Tom and Sofia come on to each other, with varying degrees of success. Kissing, groping, and much innuendo about one character's generously sized genitals. Some graphic description of sex acts and unusual positions. Allusions to past conquests and tips from a married man on how to get more action. Pornographic material shows up on a laptop. A man sits naked in a chair with a towel across his lap.

Violence

Fairly brutal fistfights between Tom and Chip, plus a basketball game among men in wheelchairs that's pretty intense. One character pushes another down a flight of stairs.

Language

"F--k," "s--t" (used by both adults and a child), "dips--t," "slut." The words aren't used frequently, but pointedly.

Message

 

Social Behavior

Tom is a maverick who says it like it is, even when he's shoving his foot down his mouth and offending others. He also taunts and stalks a kid (who gives him the finger) and lies about an incident at work.
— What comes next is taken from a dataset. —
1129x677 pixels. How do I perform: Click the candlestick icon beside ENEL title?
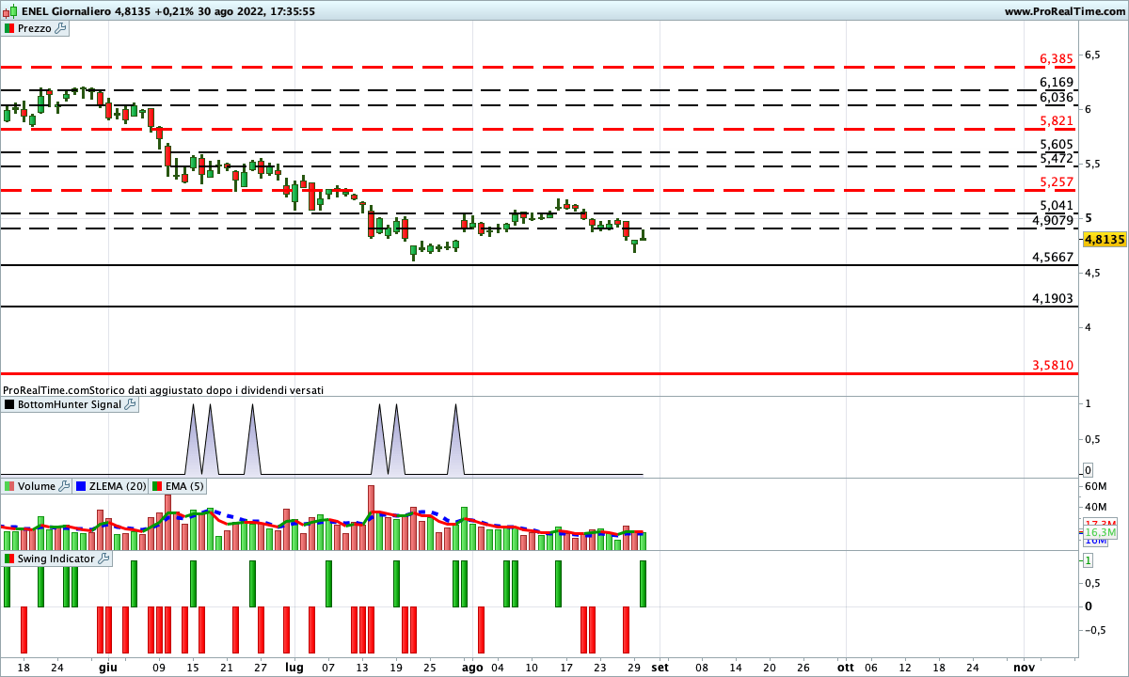[x=9, y=11]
Chip is a sociopath bent on destroying Tom at any cost, even if it requires lies, deceit, and outright violence.

 

Commercialism

Tom works at an ad agency, so some products are labeled (though for the most part, they're made up).

 

Drug/Alcohol/Tobacco

Some drinking during toasts and similar events -- and, once, after a character loses his job, he drinks scotch during the day.